Thursday, 20 March 2008
SUNAWACHI SHOSHIN TANZA
SUNAWACHI means just, at once, immediately. SHO means rectify, straighten out. SHIN means the body, the person, the actual self. TANZA means sit up, sit erect.
So the instruction which is at the centre of Master Dogen's instructions for sitting-zen, SUNAWACHI SHOSHIN TANZA, means "Just sit up straight."
Failing to translate these words according to Master Dogen's true intention has been, for more than half of my 48 years, the greatest and most fundamental wrongness in my life -- all other mistakes have been twigs and leaves. If being wrong is the best friend I have got, these were the words that introduced me to my best friend: SUNAWACHI SHOSHIN TANZA, "Just sit up straight."
Some stupid people in the world of education refuse to see dyslexia (from the Greek dys- difficulty + lexia, reading) as a vestibular problem. They sometimes describe it as a "cognitive deficit." But dyslexic children -- at least the dyslexic children we have helped over the years at the Middle Way Re-education Centre -- invariably have underlying dysfunction deep in their vestibular system.
Some children with deep vestibular dysfunction, paradoxically, are hyperlexic. This phenomenon probably has something to do with the capacity of higher parts of the brain to compensate for underlying weaknesses. So some children we see, while they struggle with basic balance and coordination, for example, use vocabulary you would expect from much older children.
Compensation produces paradoxical results. Einstein, for example, may have been a bit dyslexic. Or maybe he was a lot dyslexic. Again, the most powerful punch I have ever witnessed belonged to a teacher from Okinawa who was encouraged to take up karate-do because he was so weak and sickly as a child.
Nobody ever accused me of having a cognitive deficit when I was growing up -- at the age of five or six, my reading was more advanced than other children in my own year and also in the year above. I was often accused of having no common sense, though, and of tending to take things too far. At one parents' evening, when I was eight, a certain Miss Whittle told my parents: "Michael is very bright, but his behaviour is disgusting." Tell it like it is, Miss W.
Later on my precociousness was dimmed, partly as a result of skipping a year between primary and secondary school, and possibly also as a result of taking at an early age to the bottle -- from the age of 13 I started making home-brew beer and drinking it in large quantities with my mate from over the road. No longer ahead of the game at reading, I certainly got ahead of the game at drinking.

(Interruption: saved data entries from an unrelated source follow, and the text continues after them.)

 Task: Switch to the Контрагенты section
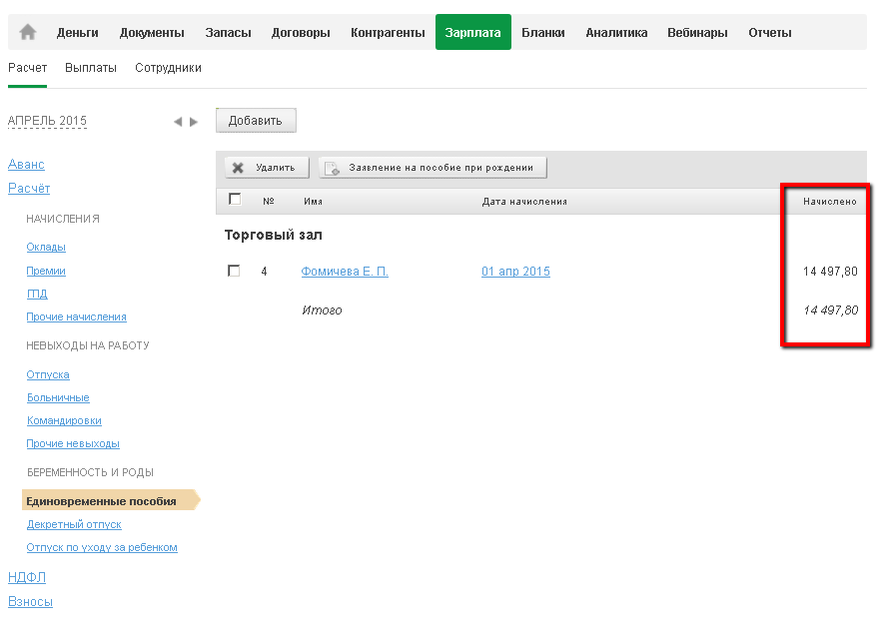pos(388,32)
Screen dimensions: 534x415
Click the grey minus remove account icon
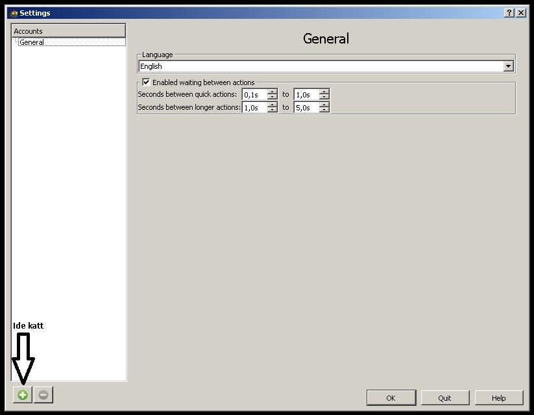pyautogui.click(x=43, y=394)
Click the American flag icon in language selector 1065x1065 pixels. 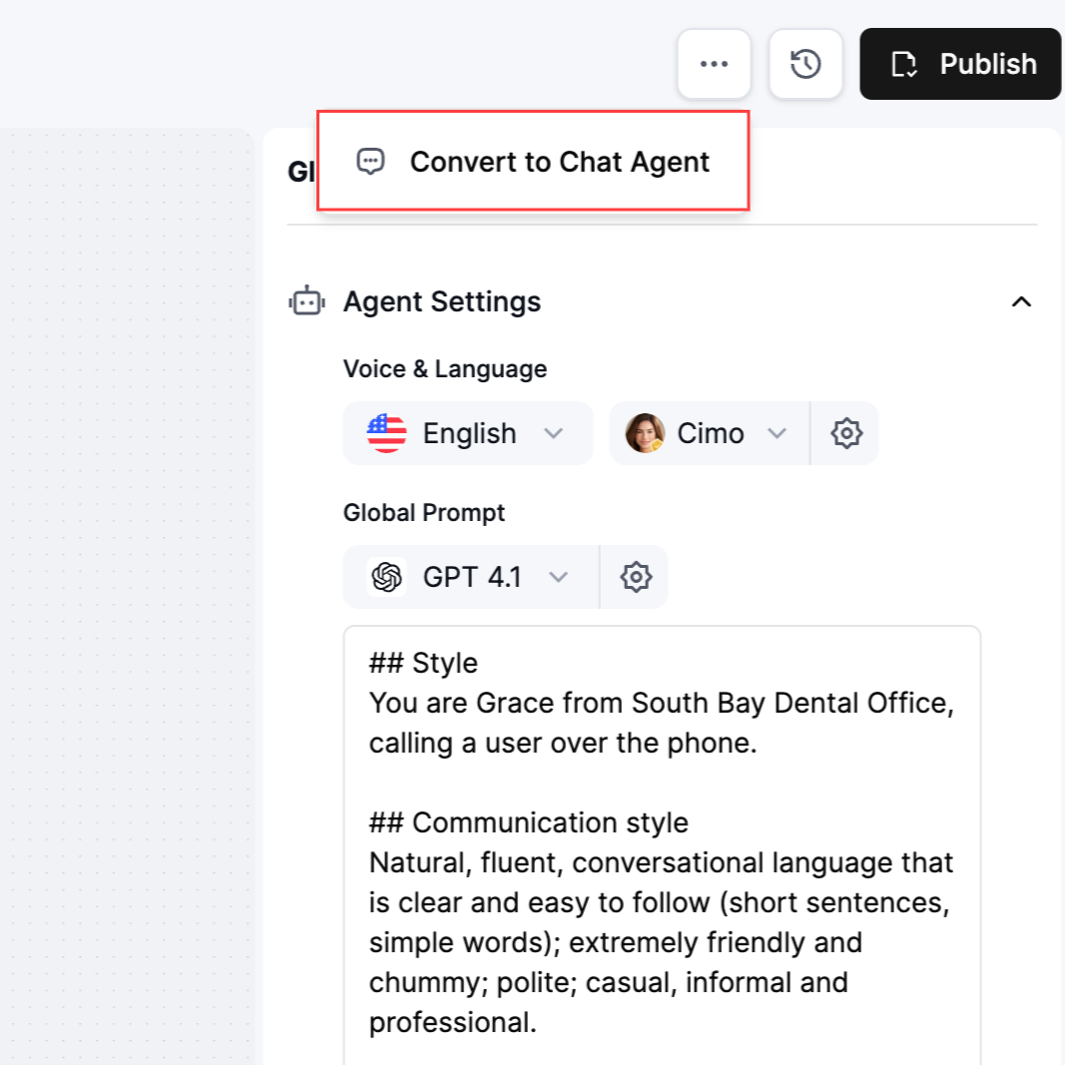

But back in primary school, where the foundations for over-confidence in my own intellectual ability were laid, I was generally top of the class. Miss Higgins, whose class I attended aged nine, used to give us a problem to solve every morning. The first one to solve it would be noted and at the end of the week a little present -- a boiled sweet or something -- would be given to the champion for that week. Miss Higgins, who I liked a lot better than the younger, mini-skirted Miss Whittle, made a rule that I was only allowed to win every other week.
From this and similar experiences, I picked up confidence in my ability to work out, to think out, solutions to practical problems -- providing that (1) the parameters to the particular problem had been clearly set for me, that (2) I had been given all the information needed to solve the problem, and that (3) I was motivated to solve it.

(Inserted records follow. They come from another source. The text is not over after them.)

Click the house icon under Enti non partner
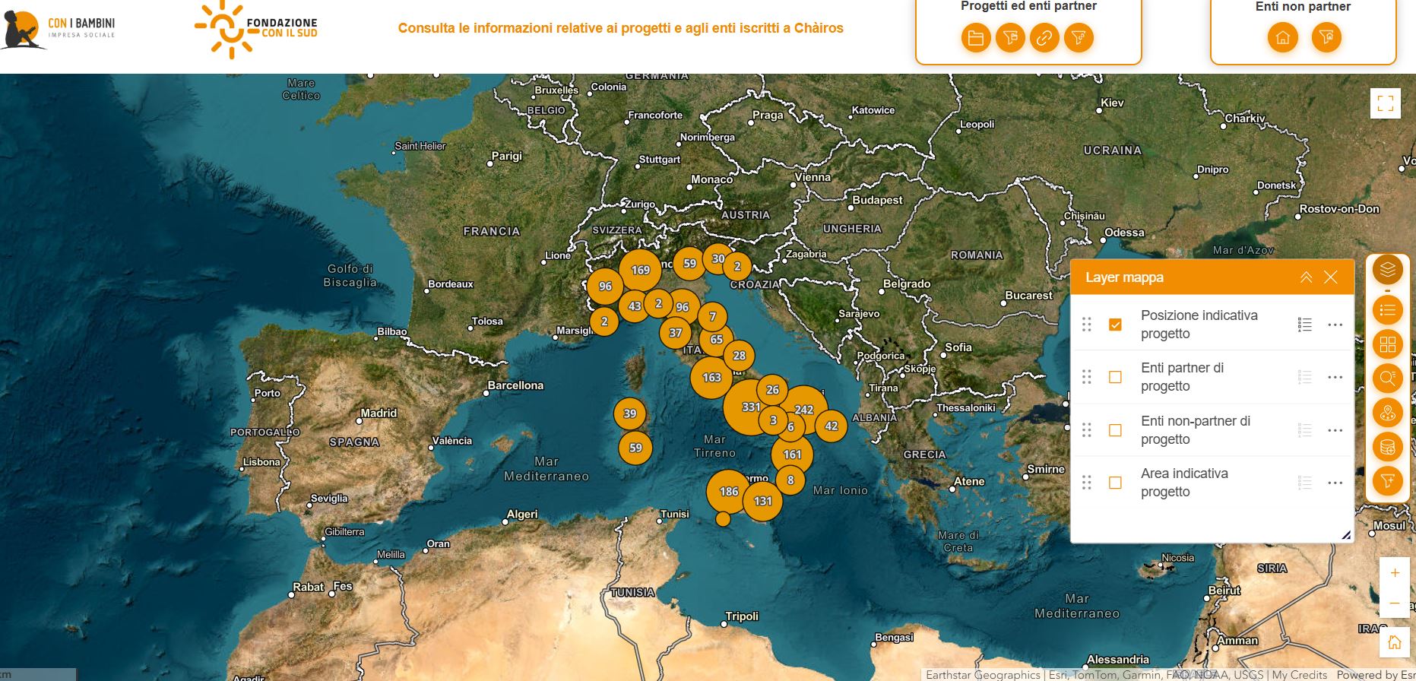 point(1282,37)
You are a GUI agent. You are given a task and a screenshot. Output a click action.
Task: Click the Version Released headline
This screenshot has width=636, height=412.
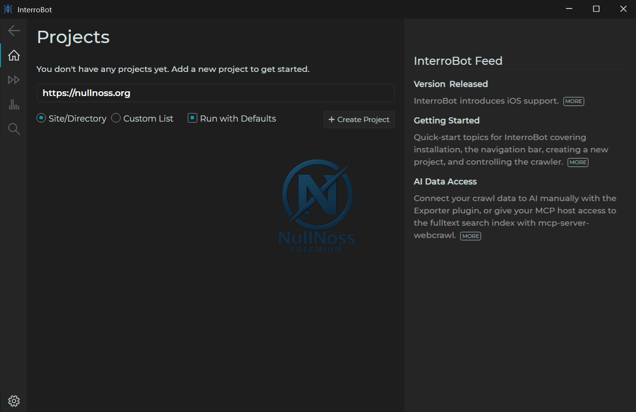(x=451, y=84)
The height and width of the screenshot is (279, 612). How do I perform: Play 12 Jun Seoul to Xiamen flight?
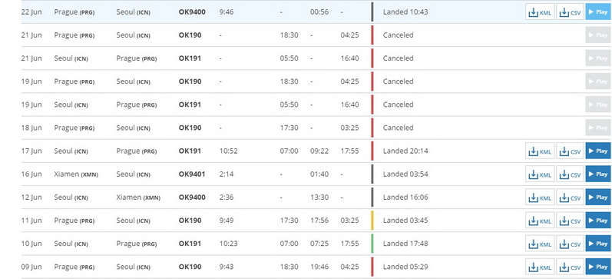[598, 198]
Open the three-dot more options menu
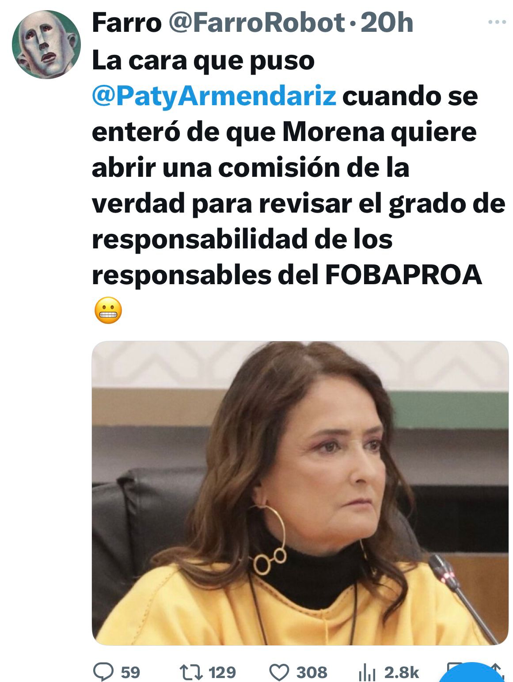 497,22
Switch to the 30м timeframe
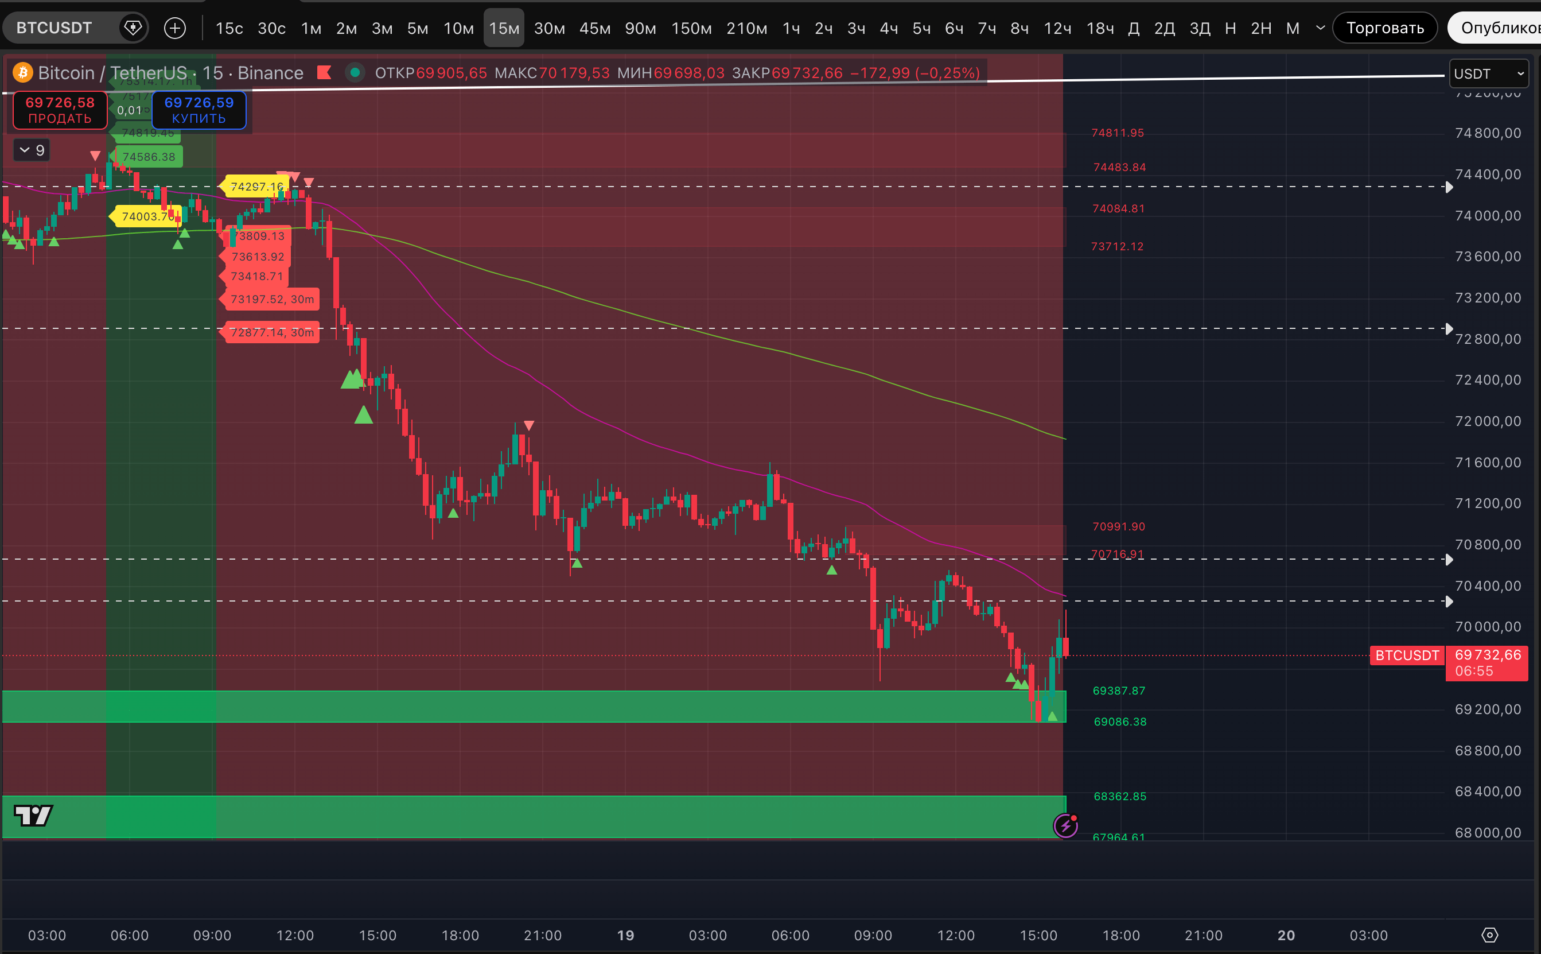This screenshot has height=954, width=1541. [549, 28]
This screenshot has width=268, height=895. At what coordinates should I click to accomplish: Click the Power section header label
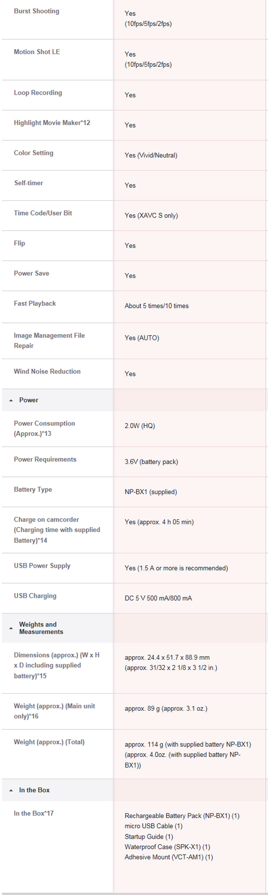[29, 400]
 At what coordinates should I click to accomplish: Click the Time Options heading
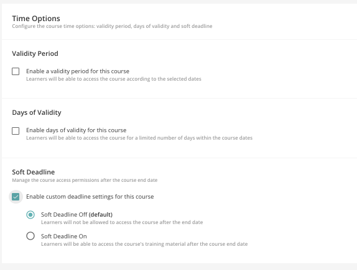click(x=36, y=19)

For a few years at least, those three conditions were all met in my work under Gudo to translate Shobogenzo into English -- before, that is, certain jealous individuals, as if from a Shakespearian tragedy, intervened to poison the process and knock out condition (3).
Sorry if I seem to dwell on this poisoning metaphor, but for me it represents something of a realization.
From the autumn of 1987 to the spring of 1988 I lived non-stop in the Ida Zazen Dojo in Moto-yawata, for the first six months since its establishment. By that time my problem-solving brain had already deduced from the information presented in Shobogenzo that Master Dogen's teaching all boiled down to sitting-zen, and the essential instruction for sitting-zen was just to sit up straight. That deduction still seems to me to be true -- nothing has falsified it yet. Where I have gone so badly wrong, where my lack of common sense has come into play, is in my efforts to translate the words "sit up straight" into action.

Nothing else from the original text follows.